## INSTRUCTIONS FOR THE TASK
All of the data below is to be returned unaltered.

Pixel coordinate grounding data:
━━━━━━━━━━

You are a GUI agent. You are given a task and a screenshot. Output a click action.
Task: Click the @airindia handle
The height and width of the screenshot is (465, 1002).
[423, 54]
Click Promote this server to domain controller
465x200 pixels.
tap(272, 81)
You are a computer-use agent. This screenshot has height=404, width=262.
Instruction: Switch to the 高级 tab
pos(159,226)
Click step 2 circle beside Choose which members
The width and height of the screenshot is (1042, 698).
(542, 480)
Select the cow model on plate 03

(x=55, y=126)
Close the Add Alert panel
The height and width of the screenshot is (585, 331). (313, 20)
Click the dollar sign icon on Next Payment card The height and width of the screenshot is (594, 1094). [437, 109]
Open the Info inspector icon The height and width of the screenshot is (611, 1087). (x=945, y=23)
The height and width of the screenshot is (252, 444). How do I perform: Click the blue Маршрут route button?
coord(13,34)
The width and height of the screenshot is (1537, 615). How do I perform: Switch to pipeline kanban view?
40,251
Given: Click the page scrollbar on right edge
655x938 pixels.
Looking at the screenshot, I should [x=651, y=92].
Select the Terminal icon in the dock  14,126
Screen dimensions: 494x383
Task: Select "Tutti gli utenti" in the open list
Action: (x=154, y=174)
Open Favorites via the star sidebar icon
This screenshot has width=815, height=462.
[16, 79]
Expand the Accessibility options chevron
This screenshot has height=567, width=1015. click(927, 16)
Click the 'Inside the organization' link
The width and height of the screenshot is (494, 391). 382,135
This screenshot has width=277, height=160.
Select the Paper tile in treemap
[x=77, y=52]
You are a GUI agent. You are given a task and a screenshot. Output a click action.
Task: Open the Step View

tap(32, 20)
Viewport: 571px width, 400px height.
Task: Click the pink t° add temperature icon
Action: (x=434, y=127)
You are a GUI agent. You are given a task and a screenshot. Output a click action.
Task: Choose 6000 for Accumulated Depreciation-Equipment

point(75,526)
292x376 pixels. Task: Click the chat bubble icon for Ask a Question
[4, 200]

━━━━━━━━━━

## TASK RESPONSE
You are a GUI agent. You are given a task and a screenshot. Output a click action.
Task: Click the @airindia handle
The height and width of the screenshot is (465, 1002).
[423, 54]
Click Promote this server to domain controller
465x200 pixels.
tap(272, 81)
You are a computer-use agent. This screenshot has height=404, width=262.
Instruction: Switch to the 高级 tab
pos(159,226)
Click step 2 circle beside Choose which members
The width and height of the screenshot is (1042, 698).
(542, 480)
Select the cow model on plate 03

(x=55, y=126)
Close the Add Alert panel
The height and width of the screenshot is (585, 331). (313, 20)
Click the dollar sign icon on Next Payment card The height and width of the screenshot is (594, 1094). [437, 109]
Open the Info inspector icon The height and width of the screenshot is (611, 1087). (x=945, y=23)
The height and width of the screenshot is (252, 444). How do I perform: Click the blue Маршрут route button?
coord(13,34)
The width and height of the screenshot is (1537, 615). How do I perform: Switch to pipeline kanban view?
40,251
Given: Click the page scrollbar on right edge
655x938 pixels.
Looking at the screenshot, I should [x=651, y=92].
Select the Terminal icon in the dock  14,126
Screen dimensions: 494x383
Task: Select "Tutti gli utenti" in the open list
Action: (x=154, y=174)
Open Favorites via the star sidebar icon
This screenshot has width=815, height=462.
[16, 79]
Expand the Accessibility options chevron
This screenshot has height=567, width=1015. click(927, 16)
Click the 'Inside the organization' link
The width and height of the screenshot is (494, 391). 382,135
This screenshot has width=277, height=160.
Select the Paper tile in treemap
[x=77, y=52]
You are a GUI agent. You are given a task and a screenshot. Output a click action.
Task: Open the Step View

tap(32, 20)
Viewport: 571px width, 400px height.
Task: Click the pink t° add temperature icon
Action: (x=434, y=127)
You are a GUI agent. You are given a task and a screenshot. Output a click action.
Task: Choose 6000 for Accumulated Depreciation-Equipment

point(75,526)
292x376 pixels. Task: Click the chat bubble icon for Ask a Question
[4, 200]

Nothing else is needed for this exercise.